In fact, why use an inferential framework at all (estimating some sort of probability and using it to guide action), rather than directly using a policy learning framework, e.g. modeling this as Q-learning or multi-armed bandit problem?

If at the end of the day you have some objective function (e.g. 'making money'), some known space of actions (e.g. move this widget up the page, change the color, engage with user this way), and a reasonable way to associate those two, then isn't the company literally doing reinforcement learning over time?

It seems one benefit of a reinforcement learning framework is it maintains a set of actions that will still be explored in the future without forcing you to prematurely 'choose' whether A or B is actually better—if A is better in reality, then it will be explored more and more often and B will progressively become downweighted over time.

3 comments

> If at the end of the day you have some objective function

That "If" often evaluates to false.

There are tough judgement calls involved in selecting what is that metric that the org wants to optimize.

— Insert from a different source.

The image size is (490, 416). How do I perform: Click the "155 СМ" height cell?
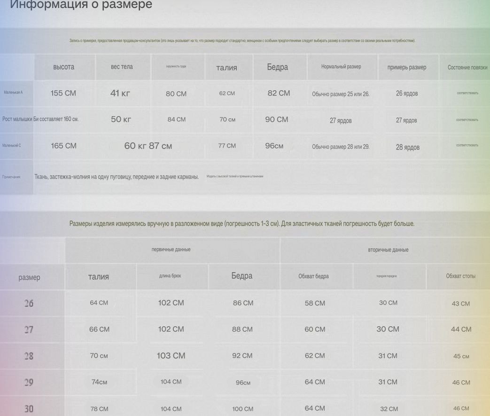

It is very rare that business management commits to a clear quantitative goal. Reasons are many -- weasel room is important politically, selecting a metric that captures short term and long term goals is difficult, there is a lot of uncertainty in the costs due to uncertainty on how overhead should be billed etc etc.

This is fairly common. Typically, in these situations its the PMs who make the final call. There the goal of the experiment is to glean as much knowledge as possible, and present it to the PM. If that comes at the cost of exposing some customers to bad choices, so be it -- in other words, explore at the cost of losses in the opportunity to exploit.

> why use an inferential framework at all

Probably because of the maintenance cost of the code that was only explored but never exploited.

A policy learning approach is better imho - but getting people to switch to using a multi-armed bandit when they are used to AB testing can be difficult.

People don't seem to trust the system to make the right decisions even though you can do simulations and have the mathematics to show it is correct.